Last week’s pullback in US equities followed some controversial Trump cabinet picks (Gaetz and RFK Jr.) that undermined confidence with the potential for contentious confirmation hearings to become a distraction for a pro-growth agenda. That pro-growth agenda was also responsible for the post-election back up in bond yields that equity investors mostly tolerated. Ten-year Treasury yields are lower this morning after last week’s failed test of the July 1 high at 4.46%. A break of 4.46% would create a small headwind for equities, but shouldn’t pose a significant threat until there’s risk of a new cycle high above 5%. Any credible challenge of the 5% level before year-end would only follow higher inflation data in our opinion. A more stimulative than expected tax proposal could also drive yields higher, but we don’t see credible details emerging before the inauguration. The team of economists from Trump’s first term was notably uncontroversial, so it’s possible that forthcoming picks in that department could re-instill confidence and restart the year-end rally.

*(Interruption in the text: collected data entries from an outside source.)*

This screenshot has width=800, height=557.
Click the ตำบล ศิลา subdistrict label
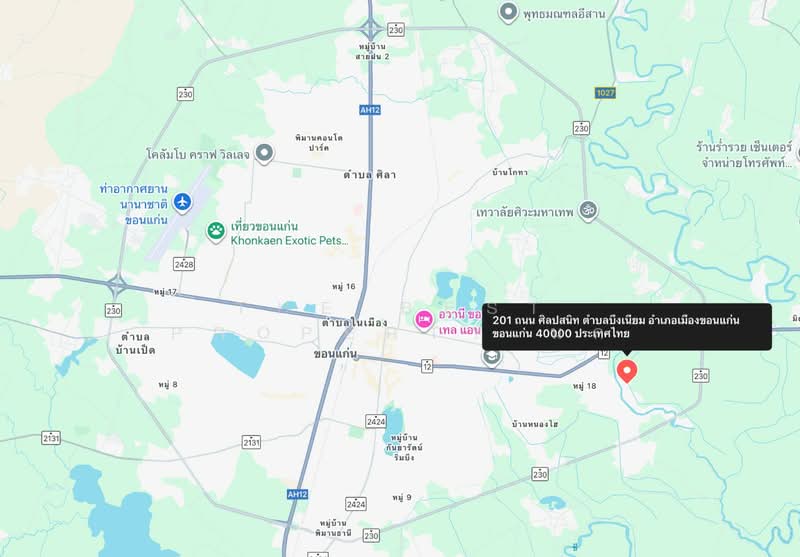click(x=370, y=174)
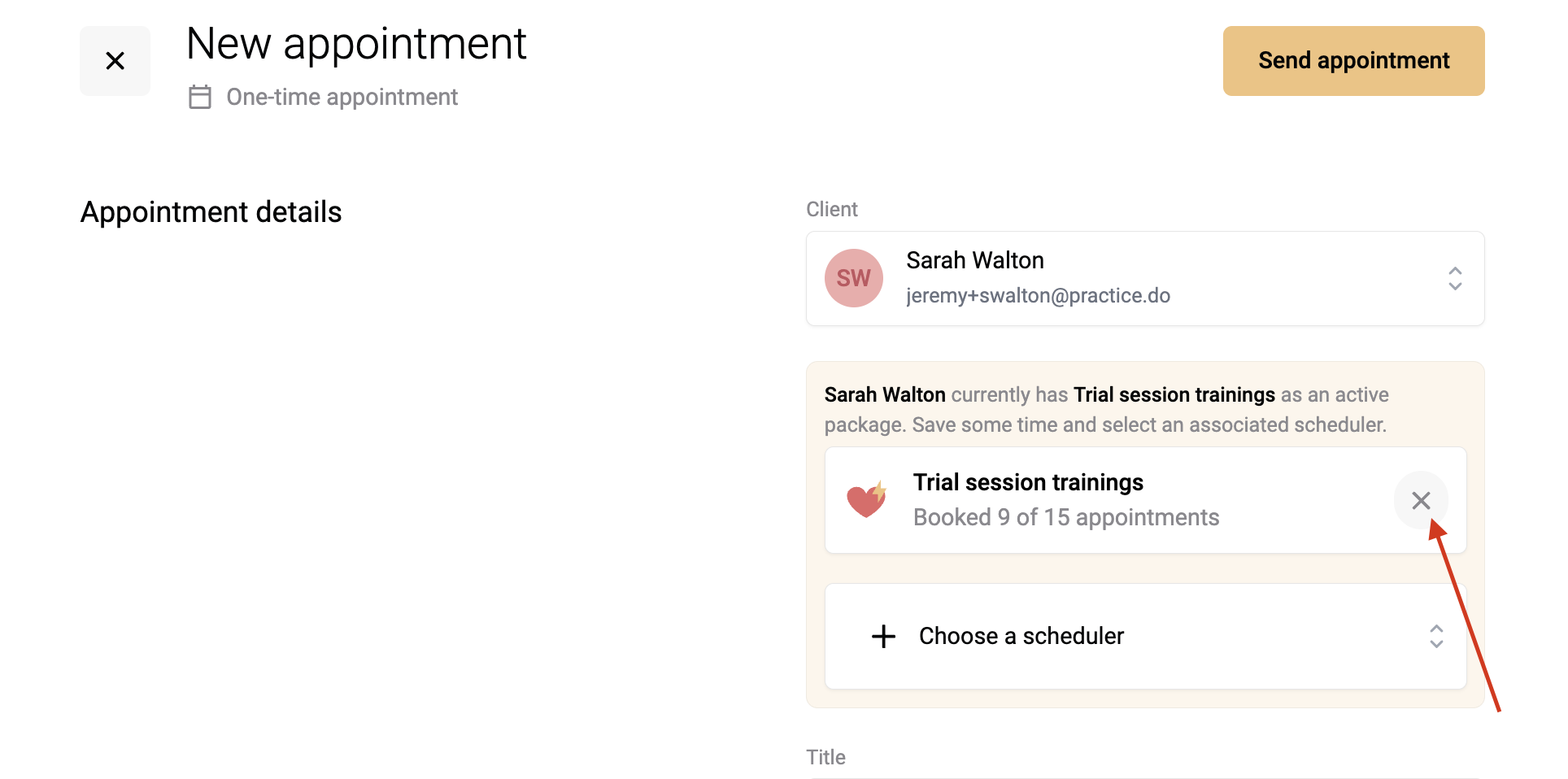Click the chevron arrows in scheduler field
Screen dimensions: 1568x779
(1436, 636)
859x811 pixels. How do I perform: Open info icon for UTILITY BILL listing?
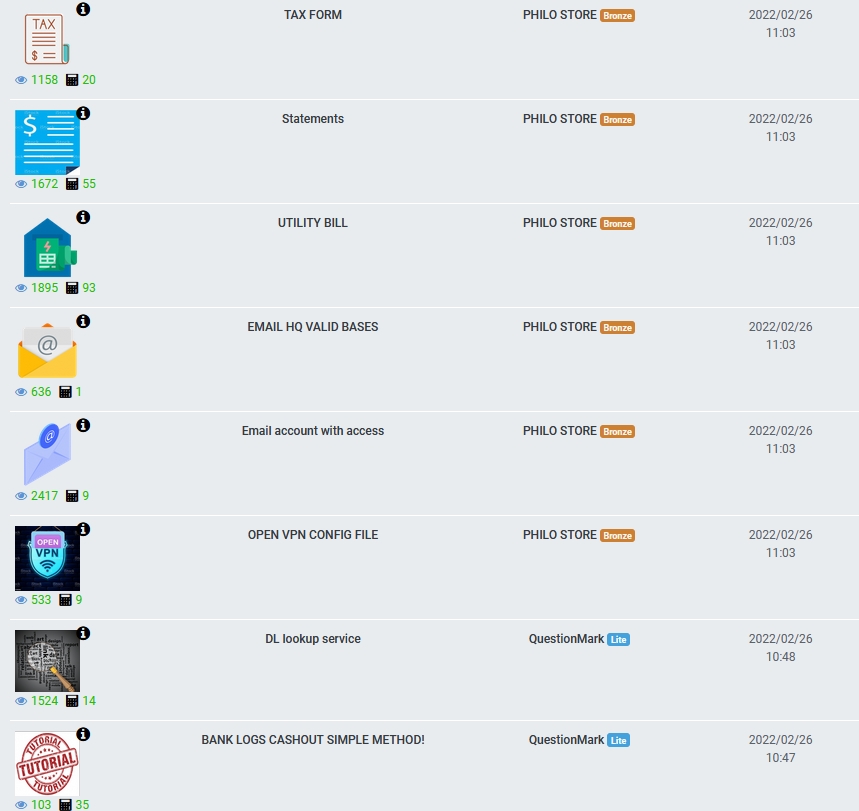[x=83, y=218]
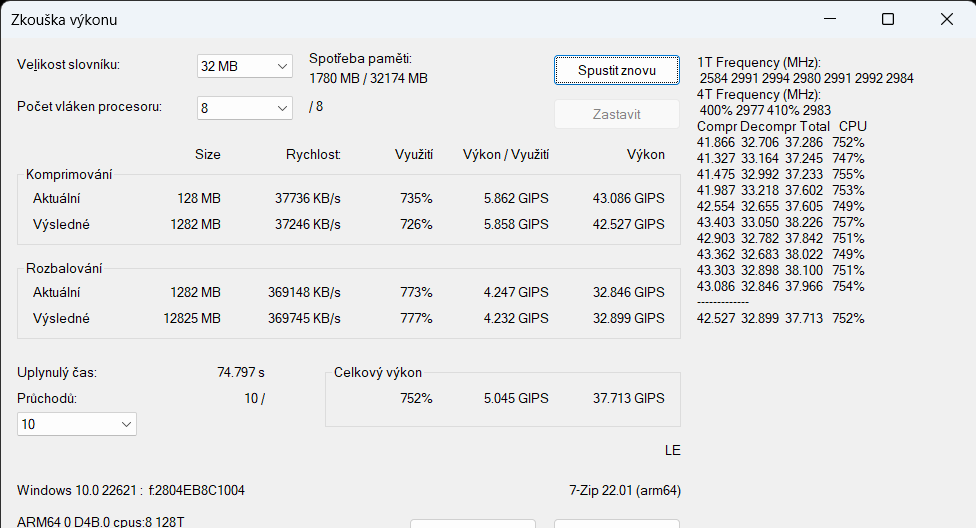The image size is (976, 528).
Task: Click the 7-Zip 22.01 (arm64) version text
Action: pos(624,490)
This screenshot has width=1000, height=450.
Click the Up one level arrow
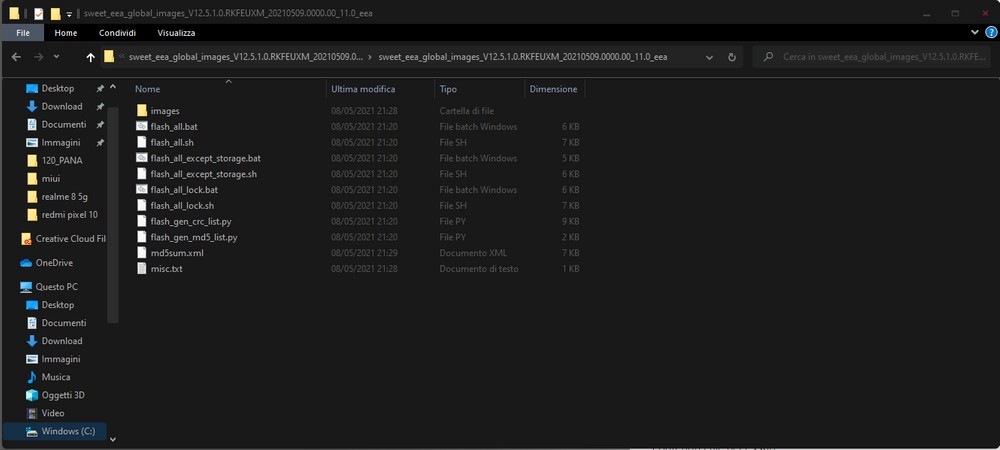(x=91, y=57)
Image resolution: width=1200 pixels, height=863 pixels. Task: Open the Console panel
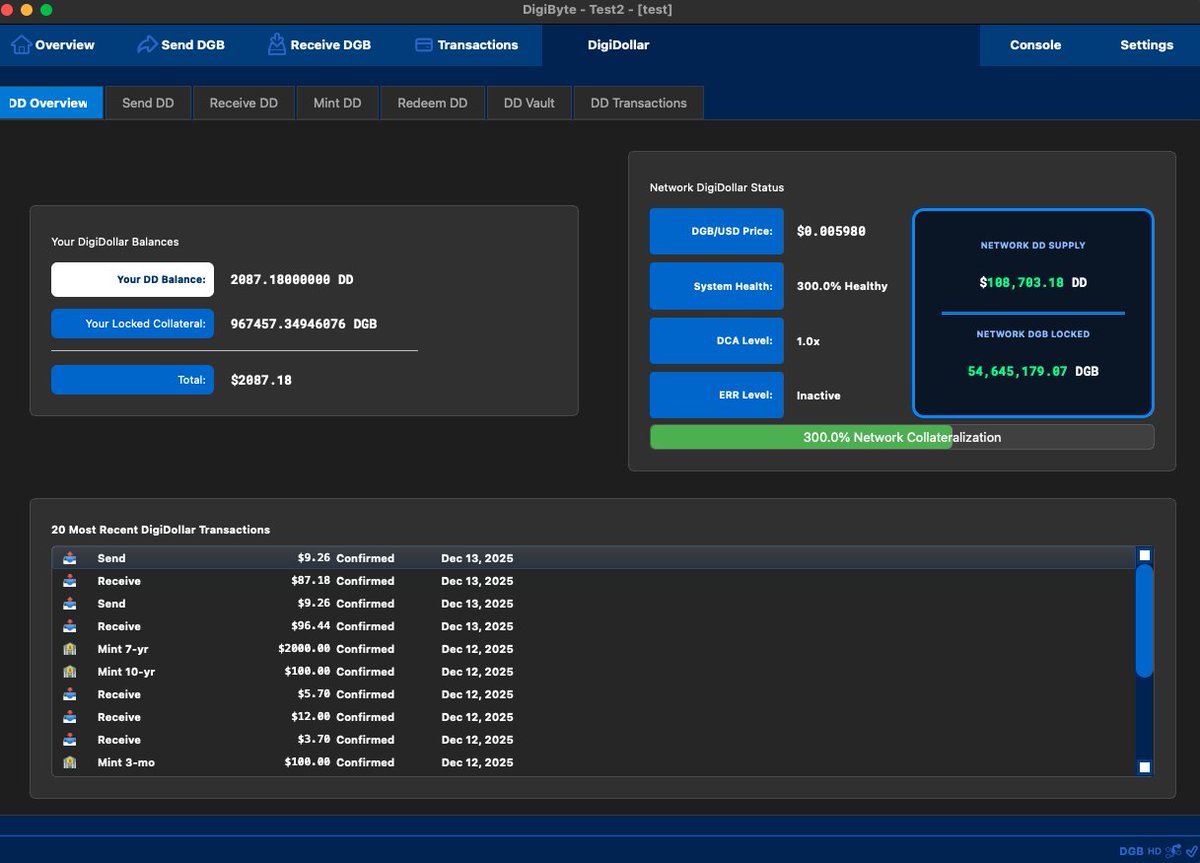point(1035,44)
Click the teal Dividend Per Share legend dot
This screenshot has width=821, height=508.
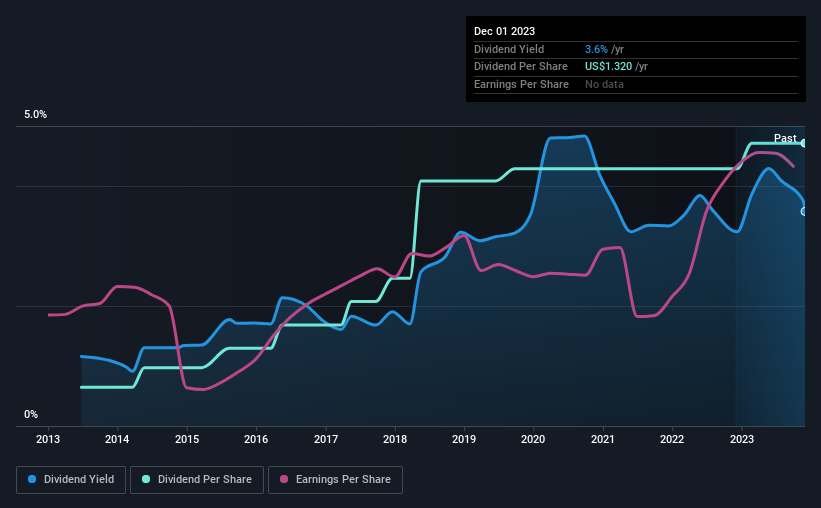click(146, 479)
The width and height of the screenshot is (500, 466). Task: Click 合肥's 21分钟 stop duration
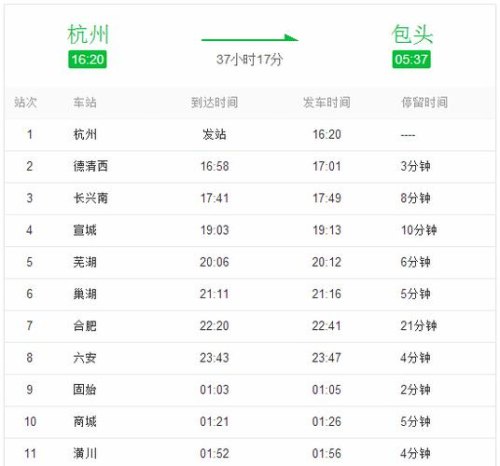click(x=419, y=326)
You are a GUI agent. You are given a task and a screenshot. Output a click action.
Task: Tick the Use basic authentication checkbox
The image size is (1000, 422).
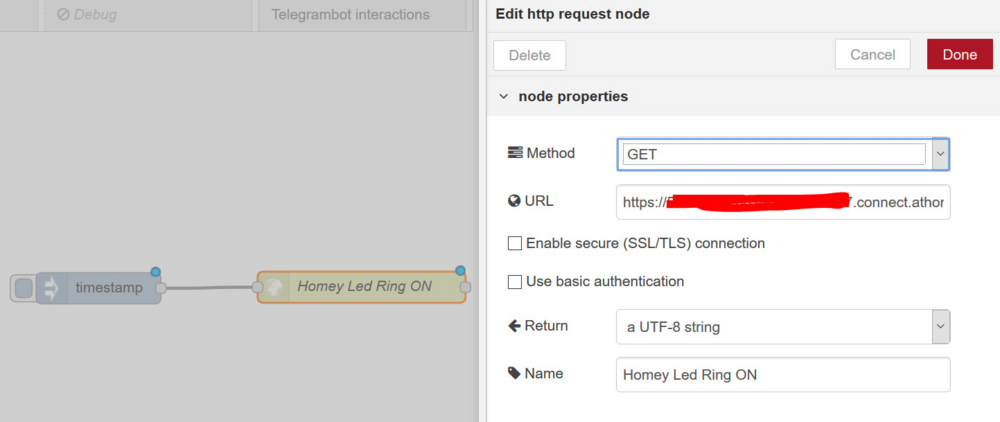click(515, 282)
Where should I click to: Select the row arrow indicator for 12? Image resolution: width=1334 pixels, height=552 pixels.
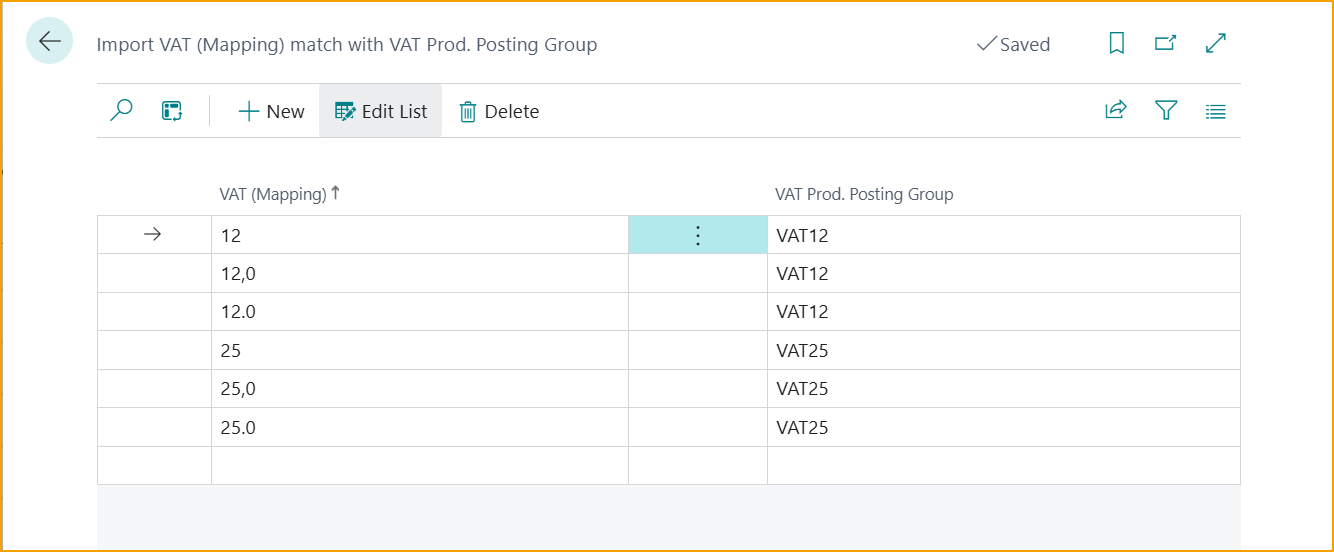153,235
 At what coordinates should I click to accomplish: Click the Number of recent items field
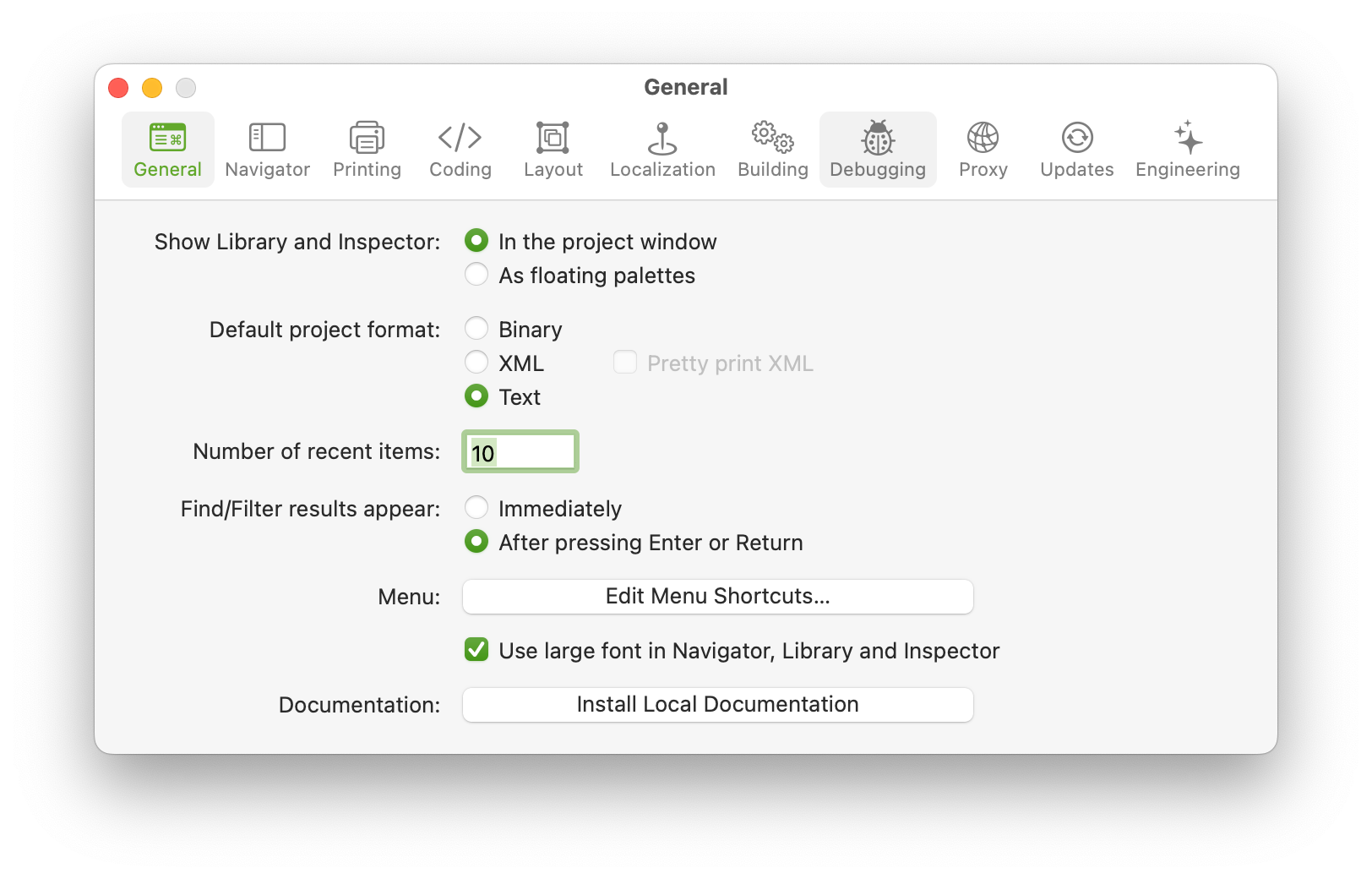pos(520,451)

Higher bond yields and sector dislocation from cabinet picks (Health Care on the RFK Jr nomination) may increase the near-term degree of difficulty but the broad market looks like it’s just consolidating gains/burning off overbought conditions.

The big story in bond markets may be what didn’t happen as 2, 10 and 30-year nominal yields have remained anchored below YTD peaks. It’s possible that whispers of a larger-than-expected tax package could push yields higher but Treasury prices are already at deeply oversold levels. In particular, we see limited room for 2-year yields to reprice higher in the near-term. Now at 4.28%, it would require a major shift in the Fed’s reaction function to trade materially above this level.